Her breath comes heavy and labored. It’s the summer of 2011, but I feel like a ghost inhabiting a future self. Or maybe this is my future self mimicking a person that no longer exists.
I’m playing an old arcade version of the football game Blitz in the lobby of a movie theater in Edgewater, Florida. The same one I played eleven years ago when I was a high school student. My mom has to settle herself down on the bench next to the game to catch her breath.
She has COPD and in another two years she will have trouble just walking into the movie theater. Soon we’re out of the lobby and in the theater.
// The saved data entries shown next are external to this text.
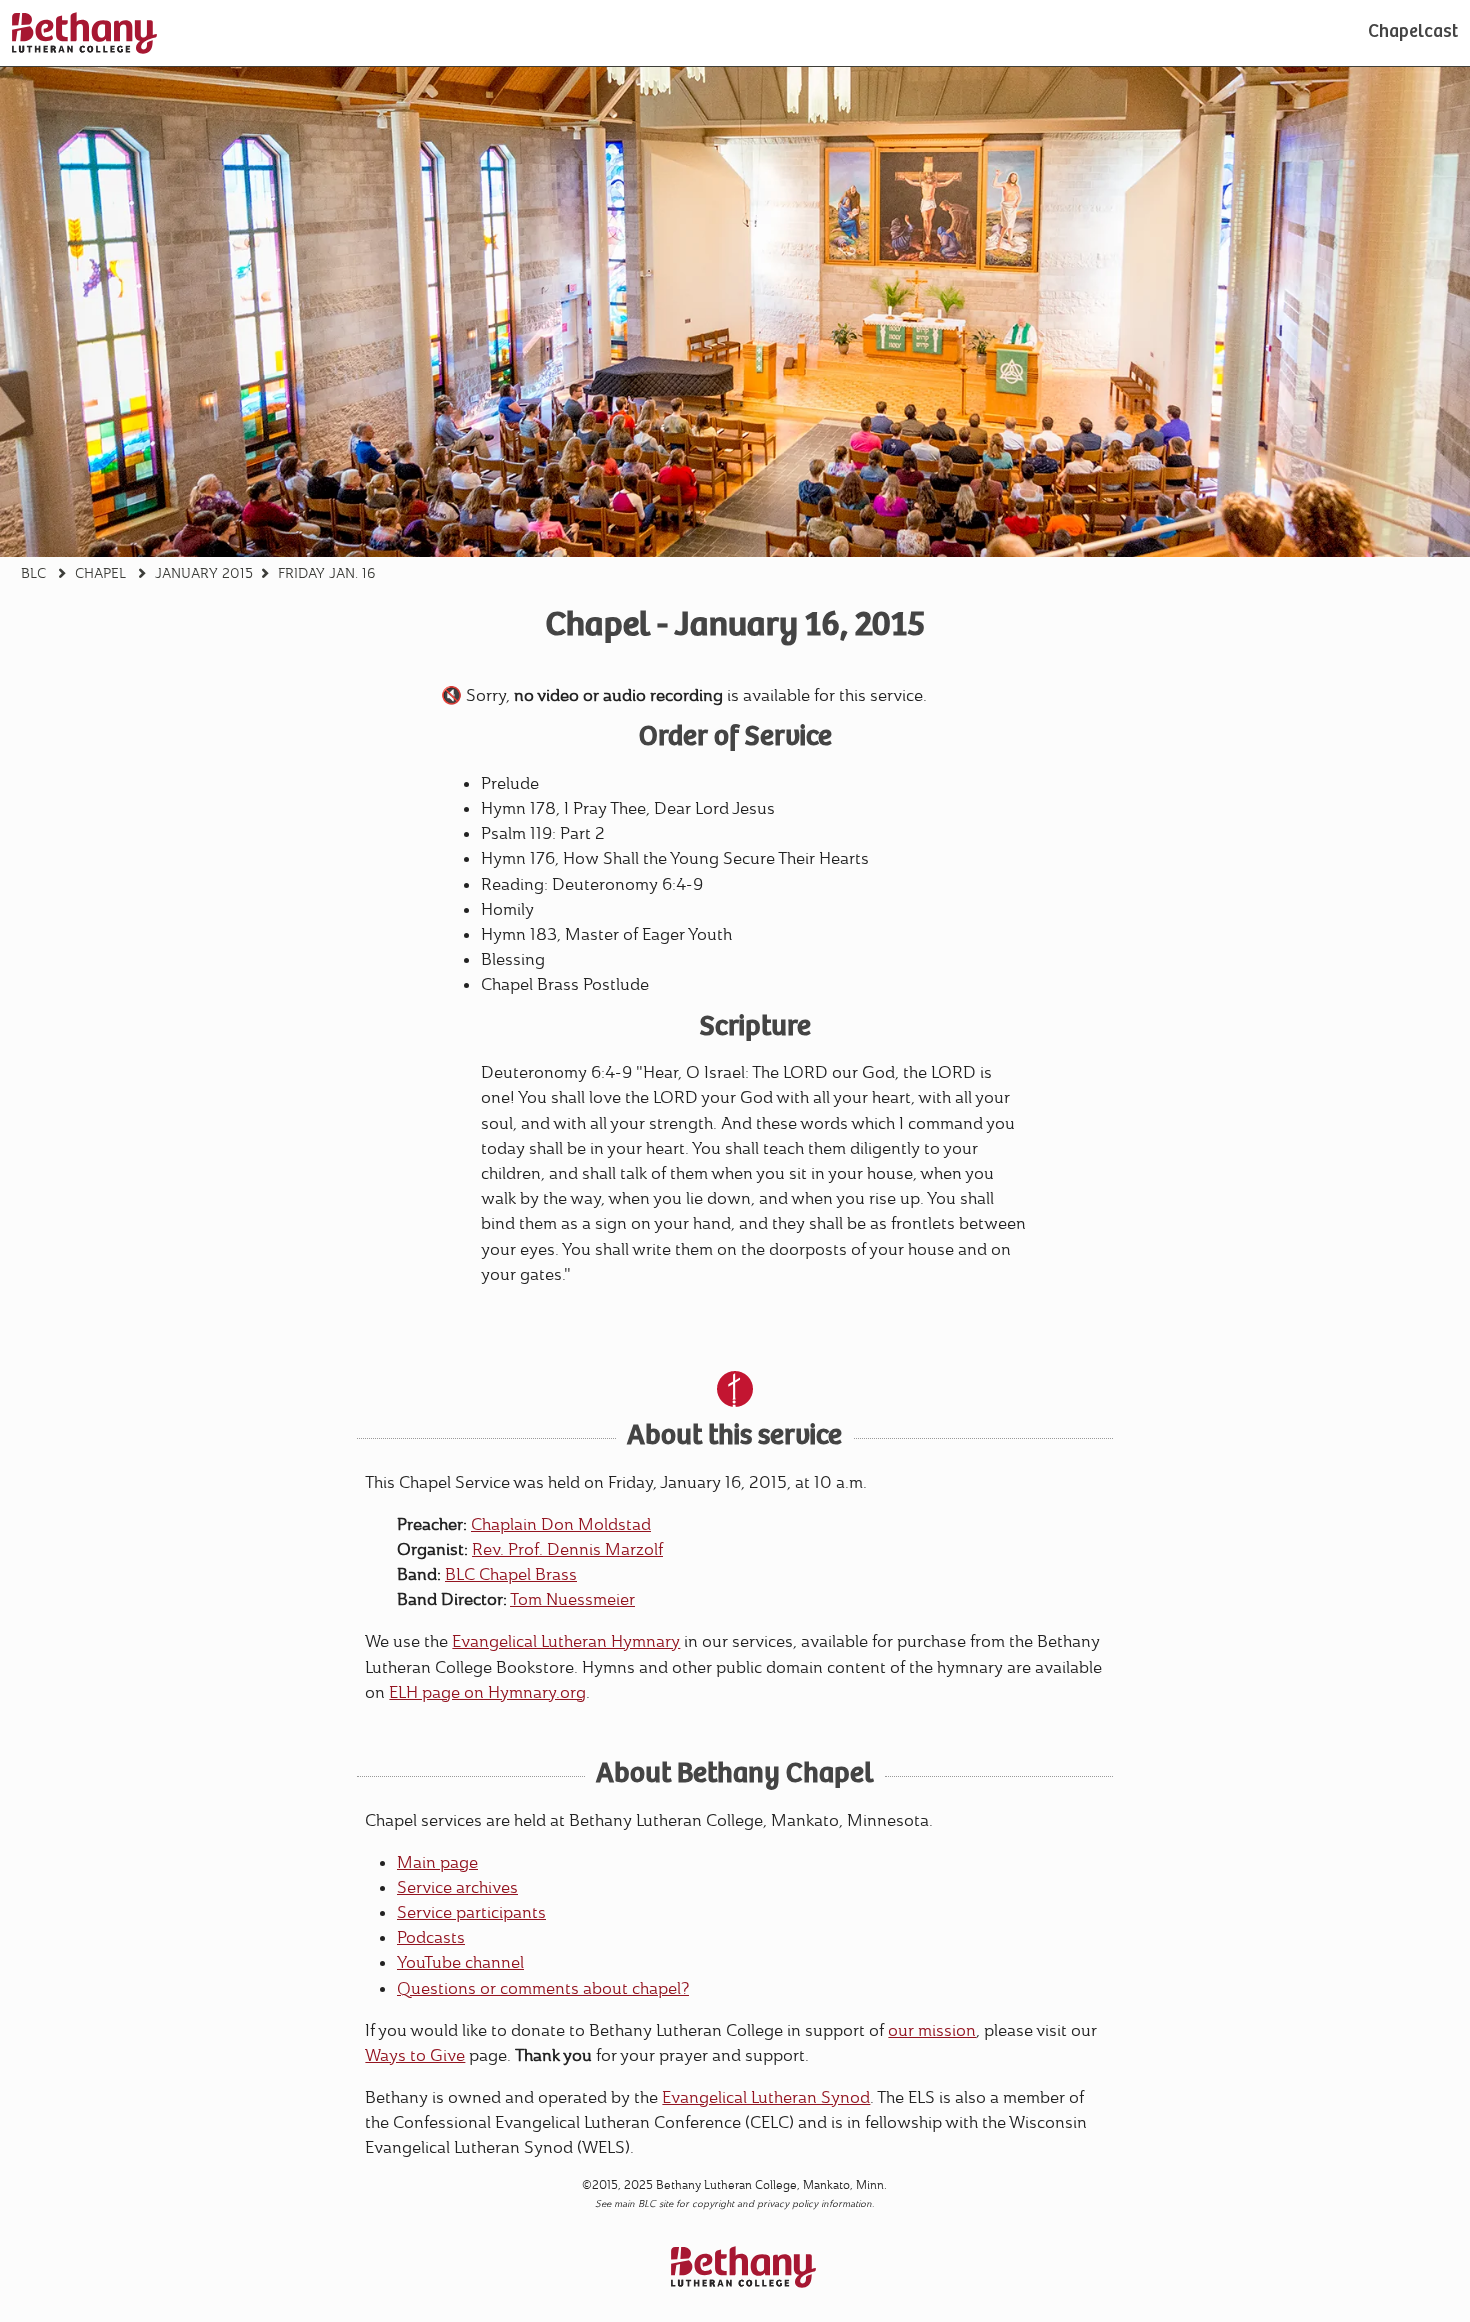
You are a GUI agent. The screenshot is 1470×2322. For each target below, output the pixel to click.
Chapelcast (1413, 33)
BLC (33, 573)
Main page (437, 1862)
It’s 4:00 on Tuesday in the afternoon and we are the only ones there. We are watching a movie that is out of time. It’s the new Planet of the Apes movie, which is really based on number four of the old Planet of the Apes movies. I try to explain this all to my mom and I think she does a good job of pretending she understands. In the back of my mind, I notice that she’s still having trouble catching her breath.
Later that day, I’m reading Feeding the Ghost by Fred D’Aguiar, one of my old novels from college I had in storage. A week later I give it away. Little by little I’m learning to let go. Before I do, though, I write a little nothing review of it on goodreads.com–something to mark the passage of time. The only thing I can think to say about the book is that it’s poetic.
My mom and I are driving through Oak Hill now, a little town just south of Edgewater. Actually, I’m driving and she’s talking. My mom tells me that the town is so small that if I blink I might miss it. This too strikes me as poetic. The town is small and beautiful and she asks me to take her there again someday.
This is how the summer of 2011 goes.
A nothing summer really. I quit my job, play old arcade games, read books from my college years, and vaguely I sense that my mom might not have much time left.
Now two years in the future, I know this to be true.
One idle Tuesday with my mom. If I hadn’t looked closely, I might have missed it.